At the occasion, the UEA’s General Secretary, David Capelenguela, said the homage comes in the scope of the March 21 celebration, World Poetry Day, as well as for her literary engagement in the world, which earned her the Nobel Prize for Literature in 1996.
In his turn, the Polish ambassador in Angola, Piotr Myśliwiec, considered it an added value to divulge a little more the works of the poetess.
The Polish ambassador also highlighted the role of some Angolan writers who made the history of poetry in Angola, having given as an example Agostinho Neto, António Jacinto and Viriato da Cruz.

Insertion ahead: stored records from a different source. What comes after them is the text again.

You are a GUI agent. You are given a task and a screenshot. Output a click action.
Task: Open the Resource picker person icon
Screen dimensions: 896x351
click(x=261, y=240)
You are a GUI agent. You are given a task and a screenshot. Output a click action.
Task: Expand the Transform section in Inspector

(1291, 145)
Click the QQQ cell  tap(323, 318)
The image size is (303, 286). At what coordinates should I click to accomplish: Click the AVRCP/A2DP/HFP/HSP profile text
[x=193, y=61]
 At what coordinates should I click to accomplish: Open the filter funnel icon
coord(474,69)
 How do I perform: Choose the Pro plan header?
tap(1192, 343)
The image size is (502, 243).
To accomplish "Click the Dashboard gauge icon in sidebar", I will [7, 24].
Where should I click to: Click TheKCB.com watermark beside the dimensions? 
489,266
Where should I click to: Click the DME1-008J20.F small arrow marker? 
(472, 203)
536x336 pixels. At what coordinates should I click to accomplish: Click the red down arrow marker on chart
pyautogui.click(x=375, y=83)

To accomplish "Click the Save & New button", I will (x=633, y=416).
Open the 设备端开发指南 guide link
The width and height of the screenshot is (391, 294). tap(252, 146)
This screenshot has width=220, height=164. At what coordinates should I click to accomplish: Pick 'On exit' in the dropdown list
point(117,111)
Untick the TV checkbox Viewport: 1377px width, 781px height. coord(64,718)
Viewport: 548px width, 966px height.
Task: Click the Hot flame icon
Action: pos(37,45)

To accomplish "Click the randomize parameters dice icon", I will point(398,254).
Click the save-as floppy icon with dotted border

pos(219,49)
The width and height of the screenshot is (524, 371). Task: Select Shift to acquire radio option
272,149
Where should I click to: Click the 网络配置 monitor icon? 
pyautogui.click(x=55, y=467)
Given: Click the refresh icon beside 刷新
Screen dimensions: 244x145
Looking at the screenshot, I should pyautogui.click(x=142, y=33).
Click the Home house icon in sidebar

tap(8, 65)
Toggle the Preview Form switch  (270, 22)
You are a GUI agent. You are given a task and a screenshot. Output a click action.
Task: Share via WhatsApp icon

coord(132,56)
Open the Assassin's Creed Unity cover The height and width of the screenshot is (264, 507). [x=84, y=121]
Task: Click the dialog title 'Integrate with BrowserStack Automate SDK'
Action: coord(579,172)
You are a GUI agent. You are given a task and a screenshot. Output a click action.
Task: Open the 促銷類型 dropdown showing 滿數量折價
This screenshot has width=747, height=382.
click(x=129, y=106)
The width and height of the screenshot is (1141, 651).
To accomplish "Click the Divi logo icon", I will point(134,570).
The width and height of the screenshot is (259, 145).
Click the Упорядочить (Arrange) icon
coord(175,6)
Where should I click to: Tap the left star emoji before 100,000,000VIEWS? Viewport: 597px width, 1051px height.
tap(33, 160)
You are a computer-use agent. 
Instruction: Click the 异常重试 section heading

Maria Wisława Anna Szymborska was born in Kórnik, Poland, on July 2, 1923. Poetess, literary critic and translator, she lived in Krakow, where she graduated in Polish Philology and Sociology at the Jagiellonian University.
Her extensive work, translated into 36 languages, has been characterized by the Stockholm academy as a poetry that, with ironic precision, allows the historical and biological context to manifest itself in fragments of human reality, and the poet has been defined as "The Mozart of poetry."